(Input data Opens)

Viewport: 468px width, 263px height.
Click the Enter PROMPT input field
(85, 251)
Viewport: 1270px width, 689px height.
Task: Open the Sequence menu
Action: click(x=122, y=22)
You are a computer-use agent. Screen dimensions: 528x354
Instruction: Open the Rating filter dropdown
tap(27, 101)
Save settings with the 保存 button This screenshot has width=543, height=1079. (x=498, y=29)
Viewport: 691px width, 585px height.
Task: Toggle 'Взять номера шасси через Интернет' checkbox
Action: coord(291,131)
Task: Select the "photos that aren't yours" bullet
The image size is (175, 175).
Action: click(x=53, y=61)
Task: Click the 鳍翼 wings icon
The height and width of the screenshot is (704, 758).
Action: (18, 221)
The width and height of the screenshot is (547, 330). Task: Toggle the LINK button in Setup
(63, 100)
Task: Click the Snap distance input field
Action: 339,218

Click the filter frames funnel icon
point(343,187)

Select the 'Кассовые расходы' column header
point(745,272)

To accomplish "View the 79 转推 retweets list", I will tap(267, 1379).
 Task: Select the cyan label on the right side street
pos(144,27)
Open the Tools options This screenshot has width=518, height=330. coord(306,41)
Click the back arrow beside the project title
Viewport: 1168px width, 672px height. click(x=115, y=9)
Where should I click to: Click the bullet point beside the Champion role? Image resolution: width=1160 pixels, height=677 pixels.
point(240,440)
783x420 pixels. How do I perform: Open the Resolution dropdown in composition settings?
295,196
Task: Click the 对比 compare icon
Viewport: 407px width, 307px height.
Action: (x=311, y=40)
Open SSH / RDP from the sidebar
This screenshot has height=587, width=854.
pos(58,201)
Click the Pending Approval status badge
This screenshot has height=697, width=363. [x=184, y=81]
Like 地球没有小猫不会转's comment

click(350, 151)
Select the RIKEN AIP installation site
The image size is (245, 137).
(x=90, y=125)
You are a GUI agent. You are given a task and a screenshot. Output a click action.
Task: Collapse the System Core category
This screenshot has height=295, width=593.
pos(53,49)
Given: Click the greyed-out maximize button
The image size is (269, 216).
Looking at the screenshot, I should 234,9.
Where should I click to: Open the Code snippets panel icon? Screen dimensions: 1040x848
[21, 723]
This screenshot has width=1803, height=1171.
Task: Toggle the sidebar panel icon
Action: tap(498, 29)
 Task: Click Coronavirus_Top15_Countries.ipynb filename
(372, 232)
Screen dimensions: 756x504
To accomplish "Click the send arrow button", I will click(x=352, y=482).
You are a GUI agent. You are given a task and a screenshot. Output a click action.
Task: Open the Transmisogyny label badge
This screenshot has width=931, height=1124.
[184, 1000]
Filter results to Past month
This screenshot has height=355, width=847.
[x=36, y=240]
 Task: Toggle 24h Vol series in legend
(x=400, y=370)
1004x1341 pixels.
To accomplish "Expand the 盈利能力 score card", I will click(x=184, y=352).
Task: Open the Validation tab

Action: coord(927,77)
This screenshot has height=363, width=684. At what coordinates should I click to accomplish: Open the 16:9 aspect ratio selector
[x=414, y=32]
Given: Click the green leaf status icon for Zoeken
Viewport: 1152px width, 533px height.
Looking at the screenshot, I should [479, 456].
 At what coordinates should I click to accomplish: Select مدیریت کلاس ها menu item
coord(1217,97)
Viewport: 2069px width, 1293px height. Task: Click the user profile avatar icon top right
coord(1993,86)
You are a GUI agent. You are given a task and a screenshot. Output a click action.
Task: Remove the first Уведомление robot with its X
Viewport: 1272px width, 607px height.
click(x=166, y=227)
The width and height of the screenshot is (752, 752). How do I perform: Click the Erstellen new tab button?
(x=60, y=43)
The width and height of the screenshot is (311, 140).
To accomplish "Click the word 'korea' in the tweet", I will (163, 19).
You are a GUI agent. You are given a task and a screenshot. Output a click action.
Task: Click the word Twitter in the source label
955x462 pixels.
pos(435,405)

(Input data Closes)

What the task asks.
Restate the records from above exactly as they read.

Task output.
Viewport: 468px width, 263px height.
Click the Enter PROMPT input field
(85, 251)
Viewport: 1270px width, 689px height.
Task: Open the Sequence menu
Action: click(x=122, y=22)
You are a computer-use agent. Screen dimensions: 528x354
Instruction: Open the Rating filter dropdown
tap(27, 101)
Save settings with the 保存 button This screenshot has width=543, height=1079. (x=498, y=29)
Viewport: 691px width, 585px height.
Task: Toggle 'Взять номера шасси через Интернет' checkbox
Action: coord(291,131)
Task: Select the "photos that aren't yours" bullet
The image size is (175, 175).
Action: click(x=53, y=61)
Task: Click the 鳍翼 wings icon
The height and width of the screenshot is (704, 758).
Action: (18, 221)
The width and height of the screenshot is (547, 330). Task: Toggle the LINK button in Setup
(63, 100)
Task: Click the Snap distance input field
Action: 339,218

Click the filter frames funnel icon
point(343,187)

Select the 'Кассовые расходы' column header
point(745,272)

To accomplish "View the 79 转推 retweets list", I will tap(267, 1379).
 Task: Select the cyan label on the right side street
pos(144,27)
Open the Tools options This screenshot has width=518, height=330. coord(306,41)
Click the back arrow beside the project title
Viewport: 1168px width, 672px height. click(x=115, y=9)
Where should I click to: Click the bullet point beside the Champion role? Image resolution: width=1160 pixels, height=677 pixels.
point(240,440)
783x420 pixels. How do I perform: Open the Resolution dropdown in composition settings?
295,196
Task: Click the 对比 compare icon
Viewport: 407px width, 307px height.
Action: (x=311, y=40)
Open SSH / RDP from the sidebar
This screenshot has height=587, width=854.
pos(58,201)
Click the Pending Approval status badge
This screenshot has height=697, width=363. [x=184, y=81]
Like 地球没有小猫不会转's comment

click(350, 151)
Select the RIKEN AIP installation site
The image size is (245, 137).
(x=90, y=125)
You are a GUI agent. You are given a task and a screenshot. Output a click action.
Task: Collapse the System Core category
This screenshot has height=295, width=593.
pos(53,49)
Given: Click the greyed-out maximize button
The image size is (269, 216).
Looking at the screenshot, I should 234,9.
Where should I click to: Open the Code snippets panel icon? Screen dimensions: 1040x848
[21, 723]
This screenshot has width=1803, height=1171.
Task: Toggle the sidebar panel icon
Action: tap(498, 29)
 Task: Click Coronavirus_Top15_Countries.ipynb filename
(372, 232)
Screen dimensions: 756x504
To accomplish "Click the send arrow button", I will click(x=352, y=482).
You are a GUI agent. You are given a task and a screenshot. Output a click action.
Task: Open the Transmisogyny label badge
This screenshot has width=931, height=1124.
[184, 1000]
Filter results to Past month
This screenshot has height=355, width=847.
[x=36, y=240]
 Task: Toggle 24h Vol series in legend
(x=400, y=370)
1004x1341 pixels.
To accomplish "Expand the 盈利能力 score card", I will click(x=184, y=352).
Task: Open the Validation tab

Action: coord(927,77)
This screenshot has height=363, width=684. At what coordinates should I click to accomplish: Open the 16:9 aspect ratio selector
[x=414, y=32]
Given: Click the green leaf status icon for Zoeken
Viewport: 1152px width, 533px height.
Looking at the screenshot, I should [479, 456].
 At what coordinates should I click to accomplish: Select مدیریت کلاس ها menu item
coord(1217,97)
Viewport: 2069px width, 1293px height. Task: Click the user profile avatar icon top right
coord(1993,86)
You are a GUI agent. You are given a task and a screenshot. Output a click action.
Task: Remove the first Уведомление robot with its X
Viewport: 1272px width, 607px height.
click(x=166, y=227)
The width and height of the screenshot is (752, 752). How do I perform: Click the Erstellen new tab button?
(x=60, y=43)
The width and height of the screenshot is (311, 140).
To accomplish "Click the word 'korea' in the tweet", I will (163, 19).
You are a GUI agent. You are given a task and a screenshot. Output a click action.
Task: Click the word Twitter in the source label
955x462 pixels.
pos(435,405)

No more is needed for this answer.